Sesampainya di rumah sakit, Alan sedang menyuapi Damian untuk sarapan. Livia senang anaknya tidak rewel karena ia harus berperan menjadi dua orang ibu di waktu yang bersamaan.
"Ma." Damian memanggil. Ia ingin di manja, ingin dekat ibunya itu.
"Iya Sayang. Alan biar aku saja." Livia mengambil mangkok bubur itu dan menyuapi Damian. "Ma tadi Damian merasa ada yang nyentuh dahi Damian."
"Menyentuh Sayang? Memangnya siapa?" tanya Livia. Dia tersenyum melihat wajah Damian yang tidak terlalu pucat lagi.
"Papa." Sahut Damian.
Livia tersenyum tipis. Tidak mungkin Kennet hadir dalam mimpinya sekali pun. "Sayang apa kamu masih merindukan Papa?"
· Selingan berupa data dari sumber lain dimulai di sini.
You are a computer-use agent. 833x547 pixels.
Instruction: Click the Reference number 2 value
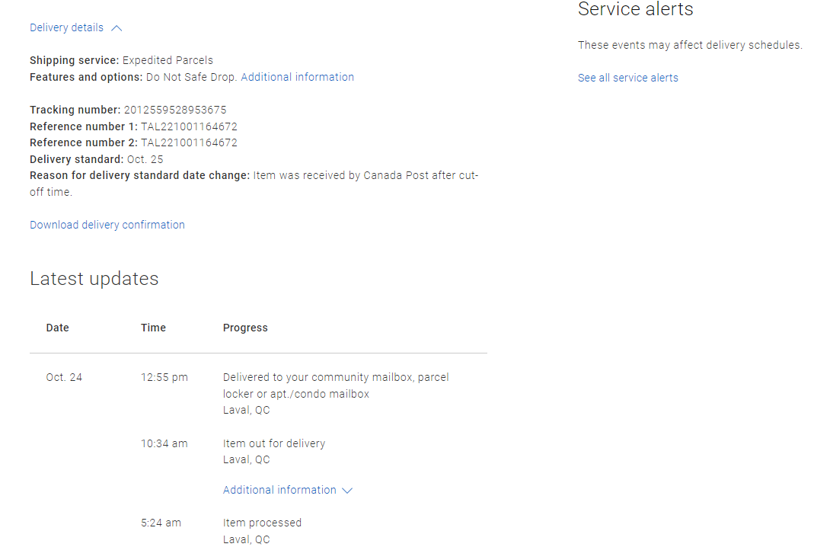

"Damian, ada Om. Jujur saja Om cemburu kalau Damian selalu menanyakan Papa." Alan berpura-pura sedih. Sejujurnya ia memang sedih, anak-anak Livia masih berharap kehadiran ayahnya.
"Maaf Om, tapi rasanya tadi itu dahinya Damian dingin. Ada yang menyentuh. Terus Damian mendengar ada sebuah suara."
Alan mengelus pucuk kepala Damian. Wajar saja bagi seorang anak kecil di saat sakit memanggil ayahnya. "Sudah, Damian pasti paham sendiri."
Caesar menunduk, sebenarnya pria itu memang hadir. Tetapi ia tidak tau, pria itu hadir atau tidak di hadapan adiknya.
"Damian jangan mengingat Papa lagi. Kita tidak membutuhkannya," ucap Charles. "Dari dulu kita hidup tanpa Papa. Lihatlah kita sekarang, kita bisa tumbuh besar tanpa di dampingi oleh Papa."
"Benar Damian, kau harus sembuh. Aku tidak ingin berpisah dengan Mama setiap malam." Sanggah Khanza.
"Iya, aku akan cepat sembuh supaya kita bisa bermain lagi dan tidur bersama lagi."
Livia merasa terharu, putranya dan putrinya saling menjaga dan saling memahami. Ia berharap, suatu saat nanti tidak ada keretakan di antara mereka.
Ceklek
"Livia, Damian." Sapa Anita.
Dia dan Erland menjenguk Damian di rumah sakit karena Kennet juga memintanya untuk sesering mungkin. Apa lagi ia sudah kenal dengan Liviaz jadi tidak enak jika tidak menjenguk dan kasihan pada Livia jika tidak membantunya.
"Bagaimana keadaan Damian?" tanya Anita. Ia yakin Kennet pasti datang dan menemuinya. Pria itu pasti sedih melihat putranya sakit dan malah meninggalkan mereka karena urusan mendesak.
"Aku sudah sembuh Tante." Sahut Damian. "Aku akan secepatnya pulang." Imbuhnya. "O iya Tante, tadi aku merasakan kehadiran Papa."
Anita melunturkan senyumannya, dia menoleh ke arah Erland.